List every section heading in the keyword spotting text that follows.

TEXT EXCERPT:
--- Start ---

Small Footprint Keyword Spotting - Deep neural networks have proven effective in KWS tasks. Convolutional neural networks (CNNs) are popular in acoustic modeling because they can learn to encode spatial information from sequences. Earlier work [15] demonstrated CNNs’ use for small footprint KWS. Recent efficient CNNs [16, 17] often use repeated blocks based on residual learning and depthwise separable convolutions [18]. This trend continues in CNN-based KWS, using either 1D temporal or 2D frequency-temporal convolutions. Temporal convolutions require less computation but do not capture translation equivariance in the frequency dimension. Conversely, 2D convolutions still require more computation. Utilizing 1D temporal convolutions, TC-ResNet [16] requires fewer computations than 2D approaches. BC-ResNet [12] employs broadcast residual learning to address the inefficiency of 2D convolution and the limitations of 1D convolution. It applies frequency-wise 1D convolution to 2D audio features, averages these features over frequency to obtain temporal features, and then uses residual map** where 1D residual information is broadcast. However, it is still limited to the ability to focus on crucial information in the frequency dimension.

Attention mechanisms in CNNs - The first gained attention with a visual attention method is proposed for image captioning. This led to numerous methods [19] focusing on attention mechanisms. A residual attention network introduced spatial attention using downsampling and upsampling [20], while SENet [9] proposed channel attention. SENet performs global average pooling on channels and calculates channel weights using fully connected layers. Inspired by these works, various studies [21, 22] incorporated attention mechanisms to focus on valuable audio sequence segments. However, the high computational and memory demands limit their usability on small devices. Kim et. al. [10] explored alternative attention methods that are computationally efficient, considering channel and frequency dimensions to address the unique characteristics of the speech domain.

III Our BC-SENet Design

Refer to caption — Figure 1: Model architecture of the proposed BC-SEnet. The content in the yellow module describes the BC-ResBlock. The BC-ResBlock uses a frequency-depthwise convolution integrated with SSN. Then the feature undergoes averaging across the frequency dimension and is then processed through a temporal-depthwise separable convolution. Finally, the temporal feature is broadcasted back into 2D form at the residual connection.

--- End ---

DATA PROVIDED:
--- Start ---

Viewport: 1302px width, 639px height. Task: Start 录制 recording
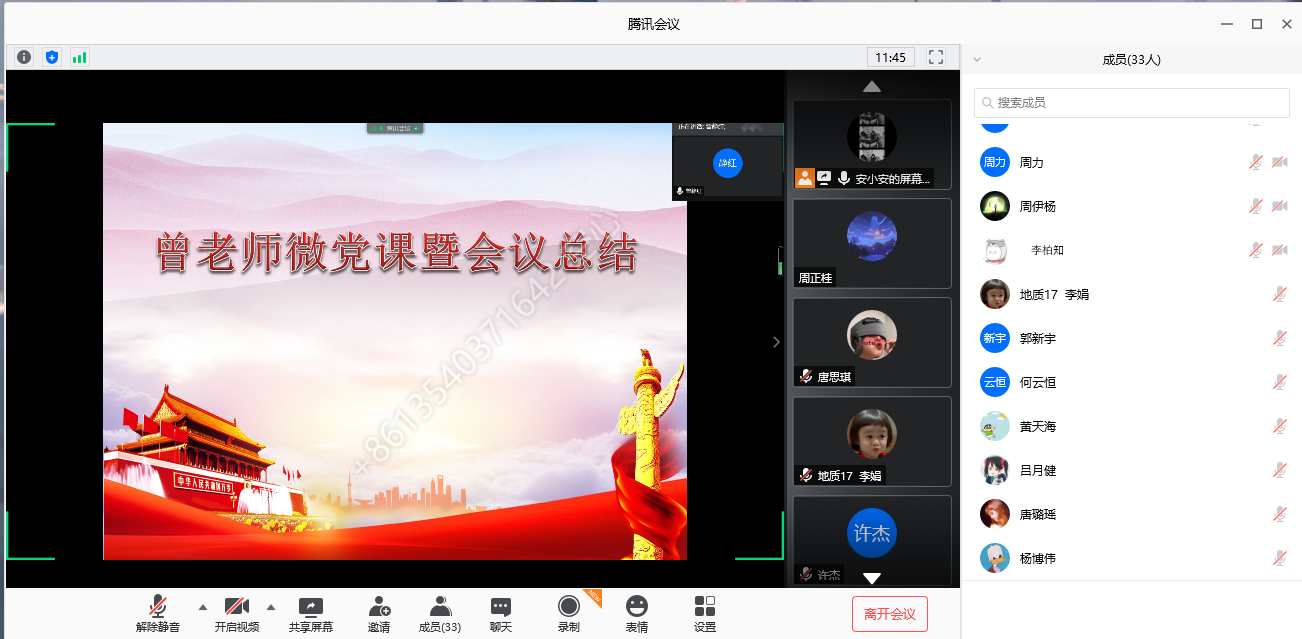coord(569,607)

--- End ---

EXERCISE OUTPUT:
Small Footprint Keyword Spotting
Attention mechanisms in CNNs
III Our BC-SENet Design